No programa "Chá das 4", transmitido em agosto e disponibilizado nas redes da Lagoinha, a pastora Ângela Valadão explica o que entende por "doutrinação ideológica", um dos temas que aproximam a igreja liderada por seu irmão a Bolsonaro.

"É algo que tem sido imposto, uma desconstrução dos princípios da moral, da ética, do que a palavra de Deus ensina, da família e até da noção de pátria. Não é algo local, mas mundial. Uma inspiração vinda de quem dirige as nações, lá da ONU, trazendo orientações para os ministérios de Educação", diz Ângela.

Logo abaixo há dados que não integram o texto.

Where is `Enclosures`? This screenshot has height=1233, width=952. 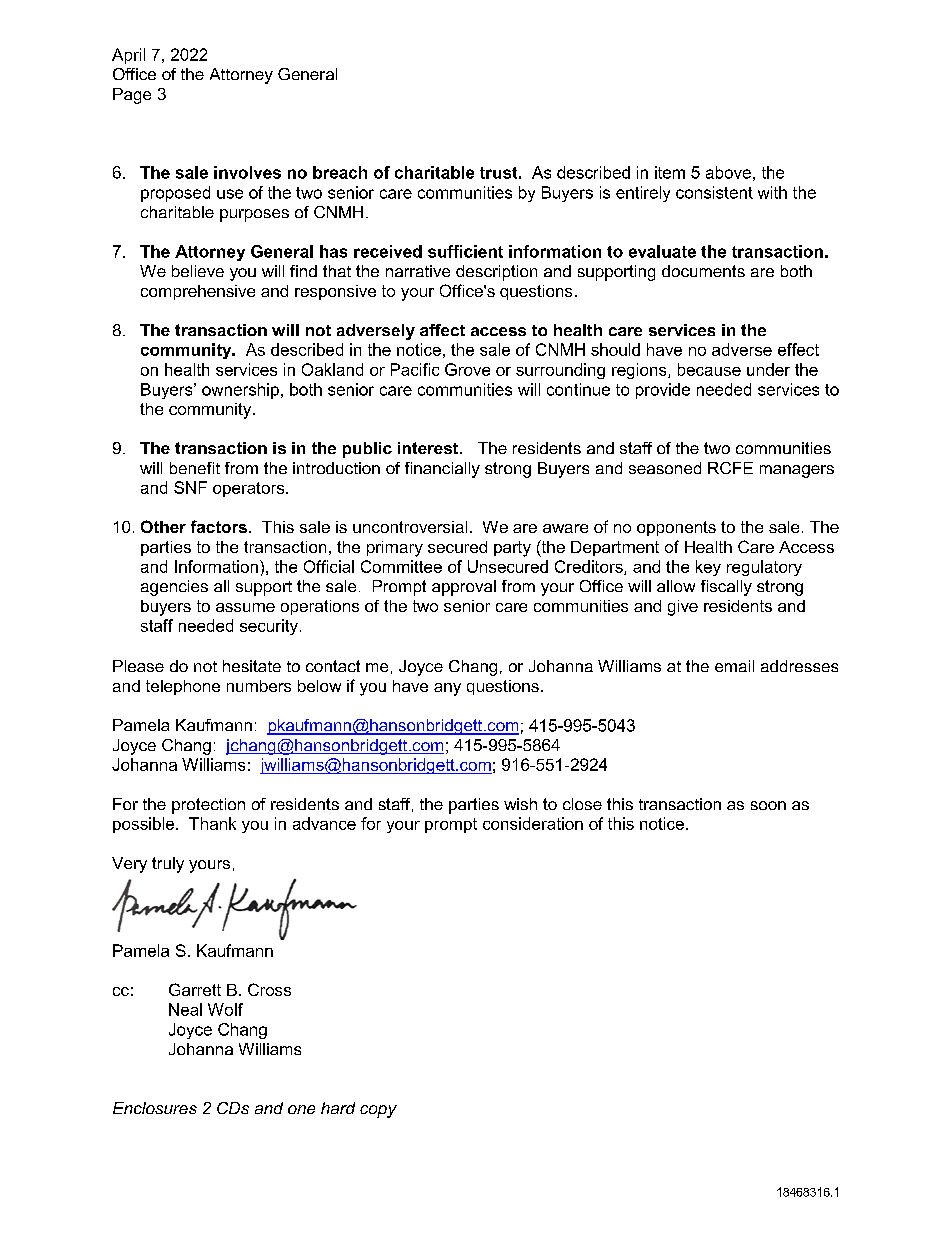
Enclosures is located at coordinates (155, 1108).
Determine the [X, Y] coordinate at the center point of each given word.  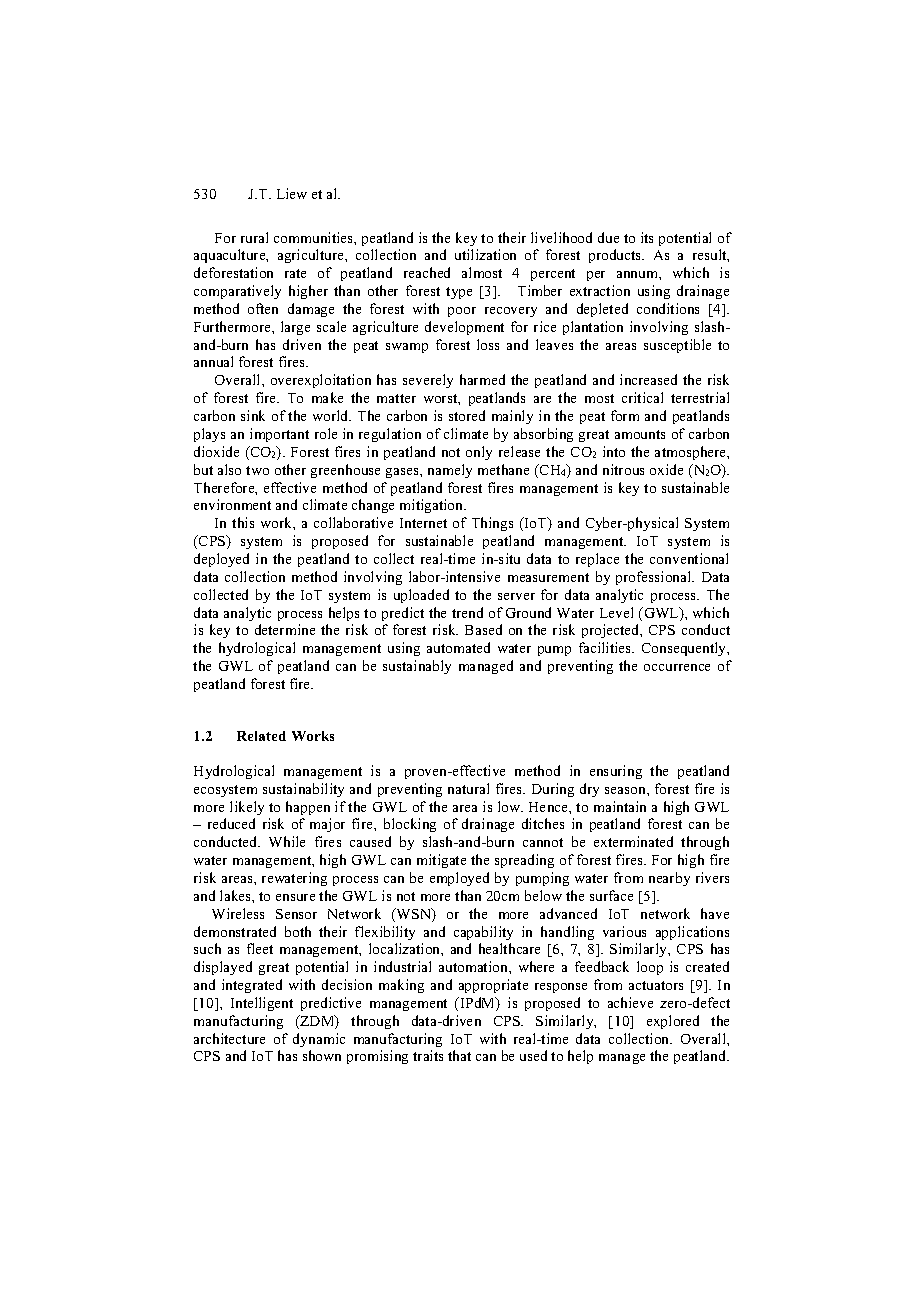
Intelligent [262, 1004]
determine [285, 629]
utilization [485, 254]
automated [458, 647]
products [616, 256]
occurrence [677, 667]
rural [254, 237]
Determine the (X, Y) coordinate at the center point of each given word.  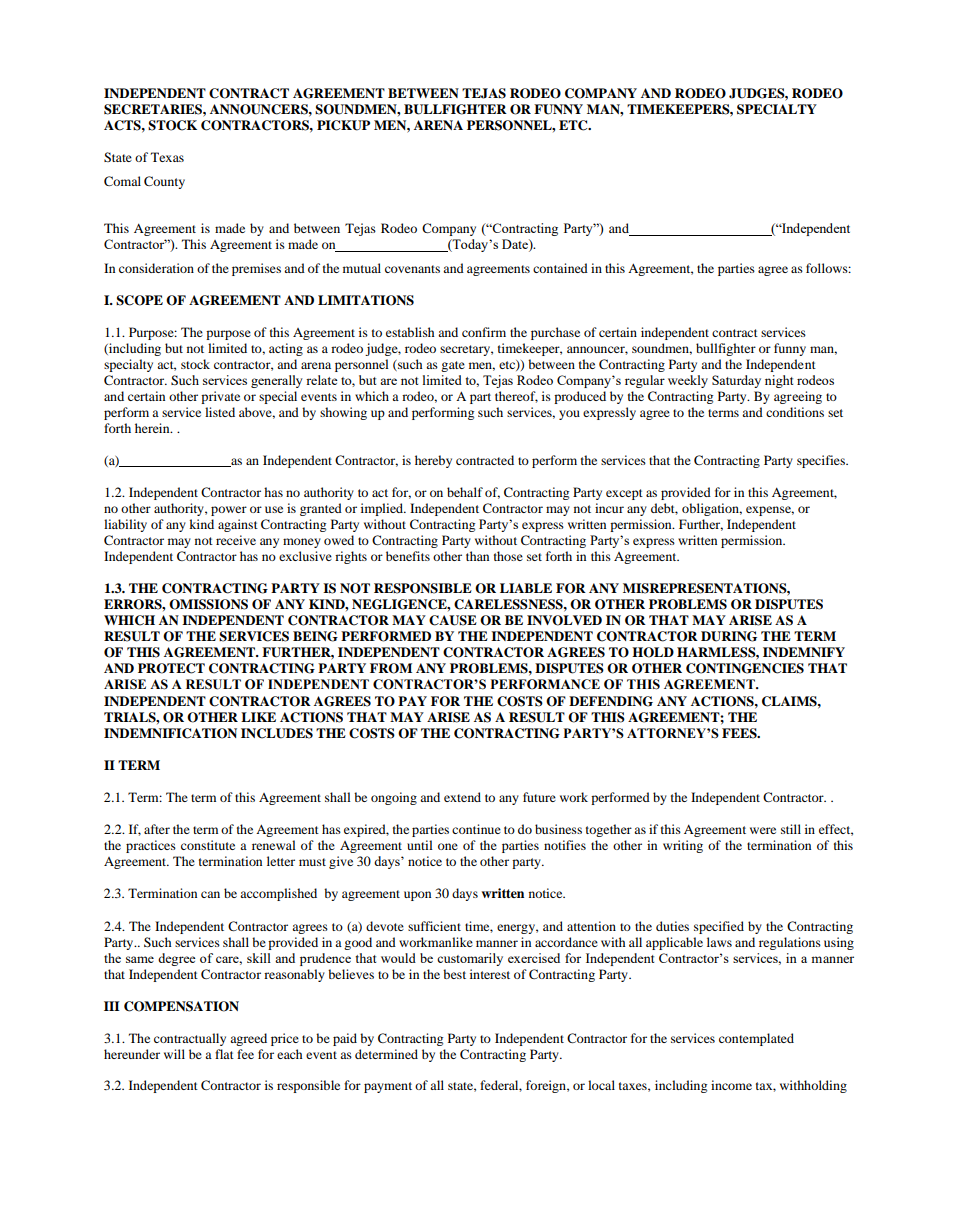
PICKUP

Entre as supostas orientações, estaria o ensino da teoria da evolução, que, segundo Ângela, partidária do criacionismo, "já está em descrédito pela própria ciência". A afirmação é equivocada: não há "descrédito" no âmbito científico sobre a teoria da evolução.
Outra pauta cara ao bolsonarismo, a "ideologia de gênero" foi abordada no "Congresso Gerações", realizado entre 17 e 18 de setembro na sede.

A palestrante Juliana Ferron sustentou que, em tenra idade, crianças supostamente seriam "convidadas a entregar sua identidade a uma identidade de gênero". E prosseguiu: "Transgenerismo [sic] é sobre autorrejeição. Não estou falando da pessoa transgênero, isso é uma condição psicológica. Estou falando do movimento ideológico, que está sendo enfiado goela abaixo".

No dia seguinte, o pastor Marcos Coty delineou, no púlpito da Lagoinha, a sua noção de família. "Qualquer união pode dar certo, desde que seja entre um homem e uma mulher", disse, sorrindo. "É isso que constrói nações saudáveis."

Em suas contas no Instagram, onde o evento era transmitido, ambos os palestrantes declaram voto em Bolsonaro.

Na mesma rede, membros do clã Valadão são bastante presentes. Em geral, porém, apoiam o governo com discrição. Nos últimos meses, nenhuma postagem de Ana Paula (3,2 milhões de seguidores no Instagram) fez referência a Bolsonaro. Na página de Márcio, acompanhada por meio milhão de pessoas, o apoio à reeleição do presidente foi manifestado apenas num story, que não deixa registros. Já André costuma expor aos seus 5,3 milhões de seguidores onde está ideologicamente: "A esquerda é demoníaca", postou recentemente, afirmando "orar" para que Lula (PT) seja preso e Bolsonaro vença as eleições no 1º turno.

Postagens como essas semeiam a discórdia nos grupos de conversa virtual dos fiéis. "É isso aí, pastor, Bolsonaro presidente", concorda uma jovem, compartilhando a publicação de André; "quem acredita em Deus não vota no demônio do Bolsonaro", rebate outro cristão.

A discussão só finda muitos memes depois, quando uma das moderadoras do grupo lança panos quentes. "Vamos falar do amor de Jesus que é melhor!". Em resposta, vários emojis com as mãos juntas, orando, demonstram aprovação às palavras.